Перед сменой он почистил оружие. Обычно эти действия – разобрать пистолет, снова его собрать – его успокаивали. Но в тот день все было иначе. В тот день они его словно подначивали. Это так просто. Он не боялся. Он знал, что ничего не почувствует. Тот, кто больше совсем ничего не чувствует, обретает мир и покой. Решение казалось единственно верным. Нажать на курок и со всем покончить.

При мысли об этом он испытал блаженство.

Все его дела были в полном порядке. Айрин получит его армейское пособие и небольшую выплату от полицейского профсоюза. Она так и жила с родителями. Она была их единственной дочерью, и они в ней души не чаяли. И в Мэри тоже. Когда он вернулся из Франции, они и с него пылинки сдували. Ему хотелось обзавестись собственным домом – маленьким домиком, где жила бы его маленькая семья, – но этому так и не суждено было сбыться. Жизнь рассудила по-своему. Поначалу родители Айрин твердили, что в доме достаточно места, а у них, у молодых, достаточно времени.

Но ни того ни другого у них не оказалось.

Когда родителей не станет, Айрин унаследует их дом – через три дома от Молли и Шона, у которых он прожил последние пару месяцев. За Айрин будет кому присмотреть. Его присутствие не потребуется.

Он отправился на работу, зная, что идет туда в самый последний раз. Он упивался этим знанием. Всю смену он игнорировал Мерфи, не обращал внимания на его придирки. Всего через пару часов жирный Мерфи перестанет иметь значение. Ему никогда больше не придется ни на что закрывать глаза, не придется слушаться указаний напарника. Мэлоун сохранял бодрый настрой вплоть до последнего вызова, поступившего в самом конце смены. Стрельба в жилом доме на Дирборн, близ пересечения с Чикаго-авеню.

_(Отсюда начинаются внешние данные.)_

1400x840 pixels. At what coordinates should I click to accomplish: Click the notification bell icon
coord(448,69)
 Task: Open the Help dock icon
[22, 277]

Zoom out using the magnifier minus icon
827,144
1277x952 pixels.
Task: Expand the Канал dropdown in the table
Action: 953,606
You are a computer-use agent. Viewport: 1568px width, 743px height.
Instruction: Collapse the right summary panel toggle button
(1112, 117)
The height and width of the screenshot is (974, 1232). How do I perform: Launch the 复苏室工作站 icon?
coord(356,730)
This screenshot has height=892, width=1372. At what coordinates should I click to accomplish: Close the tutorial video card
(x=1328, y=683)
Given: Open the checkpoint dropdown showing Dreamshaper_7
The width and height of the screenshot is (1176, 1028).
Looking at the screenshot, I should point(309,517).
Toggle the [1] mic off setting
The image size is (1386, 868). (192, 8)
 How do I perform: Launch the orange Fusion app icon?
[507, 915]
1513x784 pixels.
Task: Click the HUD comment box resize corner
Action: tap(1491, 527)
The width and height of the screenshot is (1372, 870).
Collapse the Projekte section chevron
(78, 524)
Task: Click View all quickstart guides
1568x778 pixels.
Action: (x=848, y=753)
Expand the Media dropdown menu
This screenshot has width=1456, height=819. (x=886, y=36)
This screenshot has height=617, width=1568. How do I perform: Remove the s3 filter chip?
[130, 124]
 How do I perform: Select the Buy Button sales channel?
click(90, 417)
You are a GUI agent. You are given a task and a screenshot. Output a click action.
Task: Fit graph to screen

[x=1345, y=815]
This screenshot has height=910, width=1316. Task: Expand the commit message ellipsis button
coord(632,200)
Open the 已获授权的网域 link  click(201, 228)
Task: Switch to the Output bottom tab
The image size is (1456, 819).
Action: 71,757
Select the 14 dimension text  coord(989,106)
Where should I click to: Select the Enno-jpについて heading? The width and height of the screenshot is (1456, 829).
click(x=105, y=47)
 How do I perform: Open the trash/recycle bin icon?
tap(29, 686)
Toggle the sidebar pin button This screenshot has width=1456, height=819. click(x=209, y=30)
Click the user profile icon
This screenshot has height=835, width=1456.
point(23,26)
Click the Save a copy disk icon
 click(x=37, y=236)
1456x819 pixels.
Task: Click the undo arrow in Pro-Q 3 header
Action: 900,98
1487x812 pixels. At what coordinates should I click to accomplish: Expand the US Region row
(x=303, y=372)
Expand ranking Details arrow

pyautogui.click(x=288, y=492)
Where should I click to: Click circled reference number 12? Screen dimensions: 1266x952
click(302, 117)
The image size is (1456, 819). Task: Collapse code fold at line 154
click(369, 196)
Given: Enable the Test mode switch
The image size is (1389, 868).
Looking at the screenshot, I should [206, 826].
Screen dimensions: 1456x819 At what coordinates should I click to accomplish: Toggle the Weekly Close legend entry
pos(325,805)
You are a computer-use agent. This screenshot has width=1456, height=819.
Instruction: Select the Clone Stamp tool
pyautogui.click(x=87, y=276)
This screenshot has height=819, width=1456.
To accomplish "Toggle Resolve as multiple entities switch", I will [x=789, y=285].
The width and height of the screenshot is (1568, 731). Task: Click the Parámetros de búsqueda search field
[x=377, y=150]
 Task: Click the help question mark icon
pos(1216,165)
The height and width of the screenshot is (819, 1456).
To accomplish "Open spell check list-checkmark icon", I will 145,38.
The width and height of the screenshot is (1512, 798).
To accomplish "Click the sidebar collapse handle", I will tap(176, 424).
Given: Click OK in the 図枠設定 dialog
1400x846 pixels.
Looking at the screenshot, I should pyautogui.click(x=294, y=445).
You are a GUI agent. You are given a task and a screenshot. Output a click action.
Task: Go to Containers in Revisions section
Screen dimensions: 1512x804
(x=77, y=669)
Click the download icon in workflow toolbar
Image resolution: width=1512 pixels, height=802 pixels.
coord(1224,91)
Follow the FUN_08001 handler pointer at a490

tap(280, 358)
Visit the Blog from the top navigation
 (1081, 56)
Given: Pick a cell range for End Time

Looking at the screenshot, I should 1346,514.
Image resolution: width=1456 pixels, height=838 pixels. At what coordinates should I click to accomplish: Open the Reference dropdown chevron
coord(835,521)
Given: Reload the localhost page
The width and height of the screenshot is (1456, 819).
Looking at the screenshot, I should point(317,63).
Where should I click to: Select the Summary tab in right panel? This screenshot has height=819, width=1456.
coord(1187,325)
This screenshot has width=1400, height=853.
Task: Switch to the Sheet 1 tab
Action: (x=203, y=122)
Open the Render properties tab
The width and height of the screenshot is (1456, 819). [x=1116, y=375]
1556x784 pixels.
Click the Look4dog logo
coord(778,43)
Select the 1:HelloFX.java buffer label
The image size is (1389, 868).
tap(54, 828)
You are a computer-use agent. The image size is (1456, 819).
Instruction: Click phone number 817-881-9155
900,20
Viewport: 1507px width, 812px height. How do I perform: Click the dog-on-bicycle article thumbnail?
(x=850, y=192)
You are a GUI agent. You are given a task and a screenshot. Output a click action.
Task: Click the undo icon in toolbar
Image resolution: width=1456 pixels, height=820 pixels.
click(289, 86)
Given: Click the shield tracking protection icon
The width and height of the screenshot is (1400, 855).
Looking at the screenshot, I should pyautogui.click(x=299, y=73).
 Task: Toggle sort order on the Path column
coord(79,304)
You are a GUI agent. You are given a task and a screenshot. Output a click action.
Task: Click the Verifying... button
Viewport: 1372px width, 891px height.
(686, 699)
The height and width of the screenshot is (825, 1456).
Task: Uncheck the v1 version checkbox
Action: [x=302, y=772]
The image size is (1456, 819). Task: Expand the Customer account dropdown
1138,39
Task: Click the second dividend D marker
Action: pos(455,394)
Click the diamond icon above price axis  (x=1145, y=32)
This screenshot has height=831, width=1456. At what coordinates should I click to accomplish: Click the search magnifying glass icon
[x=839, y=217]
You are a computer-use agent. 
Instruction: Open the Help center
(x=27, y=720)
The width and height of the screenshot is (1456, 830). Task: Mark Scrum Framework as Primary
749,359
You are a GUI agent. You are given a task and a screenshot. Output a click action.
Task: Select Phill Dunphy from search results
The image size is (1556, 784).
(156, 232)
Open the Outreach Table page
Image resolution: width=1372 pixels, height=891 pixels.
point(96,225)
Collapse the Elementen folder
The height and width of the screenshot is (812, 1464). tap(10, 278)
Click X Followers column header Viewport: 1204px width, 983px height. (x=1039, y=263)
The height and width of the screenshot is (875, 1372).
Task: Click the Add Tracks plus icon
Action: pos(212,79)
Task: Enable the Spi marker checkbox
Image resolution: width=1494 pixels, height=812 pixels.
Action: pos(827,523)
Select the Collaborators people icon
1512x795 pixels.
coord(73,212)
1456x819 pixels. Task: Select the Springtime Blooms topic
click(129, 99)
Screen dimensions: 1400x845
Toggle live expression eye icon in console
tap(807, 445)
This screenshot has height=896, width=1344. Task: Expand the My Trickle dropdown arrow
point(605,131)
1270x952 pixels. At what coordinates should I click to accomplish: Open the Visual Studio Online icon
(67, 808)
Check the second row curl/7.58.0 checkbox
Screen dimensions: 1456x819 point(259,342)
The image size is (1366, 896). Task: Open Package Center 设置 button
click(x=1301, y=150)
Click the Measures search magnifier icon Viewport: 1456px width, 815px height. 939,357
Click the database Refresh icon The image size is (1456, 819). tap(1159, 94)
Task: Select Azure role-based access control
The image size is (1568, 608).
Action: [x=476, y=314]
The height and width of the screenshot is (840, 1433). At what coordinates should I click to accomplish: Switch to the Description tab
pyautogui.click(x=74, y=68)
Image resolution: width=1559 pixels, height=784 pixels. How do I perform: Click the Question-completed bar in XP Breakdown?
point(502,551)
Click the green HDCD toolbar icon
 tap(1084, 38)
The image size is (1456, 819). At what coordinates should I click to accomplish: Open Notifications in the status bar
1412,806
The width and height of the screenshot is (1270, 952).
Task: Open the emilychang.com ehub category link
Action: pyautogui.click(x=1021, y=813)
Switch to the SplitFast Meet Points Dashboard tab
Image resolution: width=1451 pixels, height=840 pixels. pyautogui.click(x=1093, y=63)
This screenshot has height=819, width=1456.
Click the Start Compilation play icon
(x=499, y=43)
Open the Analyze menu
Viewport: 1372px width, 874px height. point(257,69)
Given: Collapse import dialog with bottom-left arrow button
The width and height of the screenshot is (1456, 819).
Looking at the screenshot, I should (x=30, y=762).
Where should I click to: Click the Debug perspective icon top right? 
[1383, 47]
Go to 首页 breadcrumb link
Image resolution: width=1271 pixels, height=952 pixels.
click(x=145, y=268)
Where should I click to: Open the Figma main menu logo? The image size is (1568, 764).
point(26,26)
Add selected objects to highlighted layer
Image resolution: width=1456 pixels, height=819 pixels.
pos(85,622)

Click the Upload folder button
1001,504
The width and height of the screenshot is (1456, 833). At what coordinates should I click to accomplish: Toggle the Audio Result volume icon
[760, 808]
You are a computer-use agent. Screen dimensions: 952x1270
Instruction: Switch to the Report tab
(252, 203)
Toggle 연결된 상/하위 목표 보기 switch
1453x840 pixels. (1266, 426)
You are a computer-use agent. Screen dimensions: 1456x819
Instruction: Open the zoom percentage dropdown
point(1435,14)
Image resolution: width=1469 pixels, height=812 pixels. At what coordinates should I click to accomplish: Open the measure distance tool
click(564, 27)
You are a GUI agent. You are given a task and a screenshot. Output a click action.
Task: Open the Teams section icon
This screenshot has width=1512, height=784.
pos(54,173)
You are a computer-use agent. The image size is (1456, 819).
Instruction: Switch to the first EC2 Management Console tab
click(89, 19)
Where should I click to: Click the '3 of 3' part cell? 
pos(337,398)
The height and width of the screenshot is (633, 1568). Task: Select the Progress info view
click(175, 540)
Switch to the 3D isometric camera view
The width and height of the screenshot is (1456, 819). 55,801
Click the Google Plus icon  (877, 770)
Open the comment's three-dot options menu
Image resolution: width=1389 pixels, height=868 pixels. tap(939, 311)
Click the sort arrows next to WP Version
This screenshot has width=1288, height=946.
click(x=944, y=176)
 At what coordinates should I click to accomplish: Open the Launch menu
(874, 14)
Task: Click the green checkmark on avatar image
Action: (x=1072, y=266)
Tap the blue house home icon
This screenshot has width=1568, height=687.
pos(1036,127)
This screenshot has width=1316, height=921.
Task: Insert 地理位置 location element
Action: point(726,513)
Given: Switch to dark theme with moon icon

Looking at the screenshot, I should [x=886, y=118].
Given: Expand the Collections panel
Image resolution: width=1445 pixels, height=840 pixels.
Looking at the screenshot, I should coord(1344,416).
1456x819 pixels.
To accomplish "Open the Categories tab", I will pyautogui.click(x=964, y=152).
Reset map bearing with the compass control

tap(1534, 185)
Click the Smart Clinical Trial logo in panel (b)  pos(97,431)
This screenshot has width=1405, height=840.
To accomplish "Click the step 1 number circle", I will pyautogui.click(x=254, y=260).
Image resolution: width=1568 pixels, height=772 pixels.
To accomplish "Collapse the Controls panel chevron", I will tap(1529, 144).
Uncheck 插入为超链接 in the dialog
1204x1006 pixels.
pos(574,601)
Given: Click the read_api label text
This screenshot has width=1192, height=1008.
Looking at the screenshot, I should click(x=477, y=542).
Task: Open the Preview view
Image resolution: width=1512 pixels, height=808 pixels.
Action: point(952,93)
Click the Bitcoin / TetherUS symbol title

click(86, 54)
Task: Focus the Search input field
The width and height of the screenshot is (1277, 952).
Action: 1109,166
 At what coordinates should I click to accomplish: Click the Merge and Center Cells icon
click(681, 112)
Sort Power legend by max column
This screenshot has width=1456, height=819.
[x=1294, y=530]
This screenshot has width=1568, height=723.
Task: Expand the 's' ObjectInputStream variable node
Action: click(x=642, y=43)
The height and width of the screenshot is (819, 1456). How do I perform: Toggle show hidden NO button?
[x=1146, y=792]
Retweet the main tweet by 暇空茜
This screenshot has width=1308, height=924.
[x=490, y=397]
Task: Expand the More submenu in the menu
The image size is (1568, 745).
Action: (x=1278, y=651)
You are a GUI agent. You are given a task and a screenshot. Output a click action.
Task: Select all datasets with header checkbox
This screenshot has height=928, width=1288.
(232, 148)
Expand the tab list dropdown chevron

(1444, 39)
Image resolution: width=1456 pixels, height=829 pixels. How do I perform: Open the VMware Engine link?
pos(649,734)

Они прибыли, когда все уже закончилось. Мерфи даже не удивился. Он знал, что они не успеют. Подъехал прямо к дому, припарковался и сразу отправился к соседке. На место преступления он не пошел, не стал проверять, есть ли раненые, нужна ли кому-то помощь. Соседка рассказала Мерфи ровно то, что ему было нужно. Наплела о том, что видела своими глазами, сдобрив рассказ подходившими к случаю сплетнями и злословием.

Мэлоуну просто хотелось домой. Он хотел поскорее со всем покончить. Не хотел думать, не хотел переживать. Но потом Мерфи велел ему присмотреть за ребенком. За той бедной девочкой. И он не смог о ней не позаботиться. И потому переменил планы.

Он все отложил. До тех пор, пока не заберет для нее котенка по кличке Чарли. Потом отложил снова. До тех пор, пока не доставит девочку и котенка поездом в Кливленд.

Но Дани Флэнаган взглянула ему в глаза и сказала: «Никто, кроме вас, не станет искать». И тогда весь его план развеялся, а его место заняла странная, совершенно новая цель. Сама того не понимая, Дани Флэнаган спасла ему жизнь.